-Vous avez trop bu de vin de Collioure, mon cher monsieur Alphonse, lui dis-je. Je vous avais prévenu.
-Oui, peut-être. Mais c’est quelque chose de bien plus terrible.
Il avait la voix entrecoupée. Je le crus tout à fait ivre.
-Vous savez bien mon anneau ? poursuivit-il après un silence.
-Eh bien ! on l’a pris ?
-Non.
-En ce cas, vous l’avez ?
-Non... je... je ne puis l’ôter du doigt de cette diable de Vénus.
-Bon ! vous n’avez pas tiré assez fort.
-Si fait... Mais la Vénus... elle a serré le doigt.
Il me regardait fixement d’un air hagard, s’appuyant à l’espagnolette pour ne pas tomber.
-Quel conte ! lui dis-je.
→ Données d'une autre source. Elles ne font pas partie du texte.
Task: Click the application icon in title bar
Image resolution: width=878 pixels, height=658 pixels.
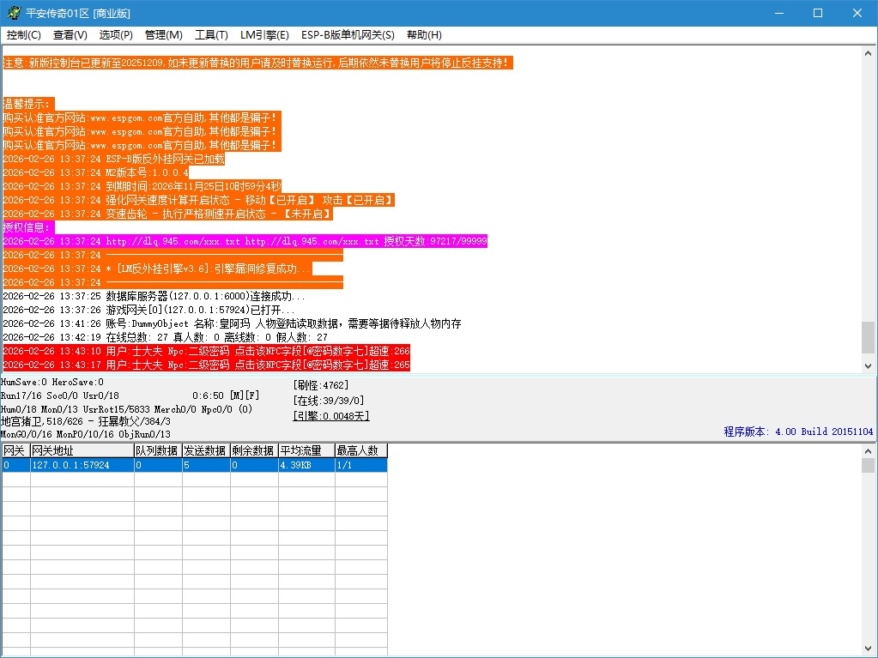Action: pyautogui.click(x=14, y=14)
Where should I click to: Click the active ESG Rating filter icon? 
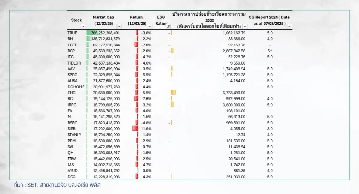pos(168,27)
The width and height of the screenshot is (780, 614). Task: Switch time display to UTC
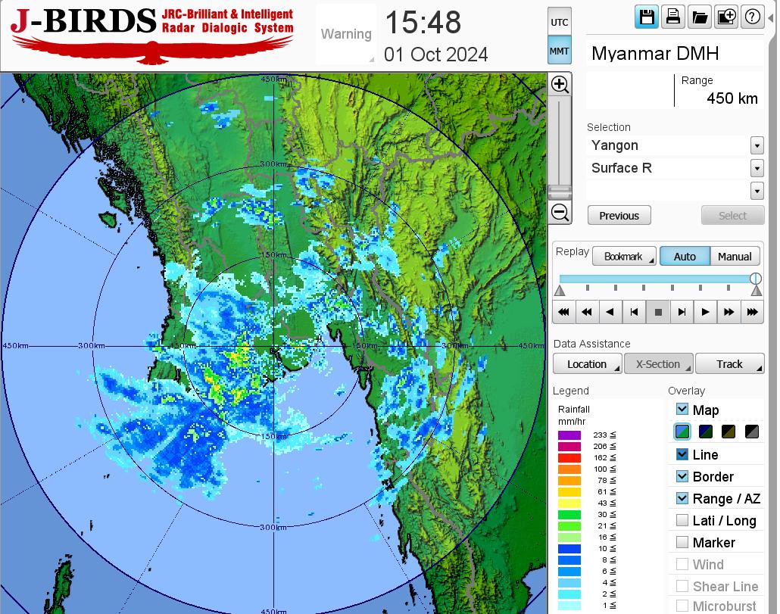[x=559, y=23]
Vous avez trop enfoncé l’anneau. Demain vous l’aurez avec des tenailles. Mais prenez garde de gâter la statue.
-Non, vous dis-je. Le doigt de la Vénus est retiré, reployé ; elle serre la main, m’entendez-vous ?... C’est ma femme, apparemment, puisque je lui ai donné mon anneau... Elle ne veut plus le rendre.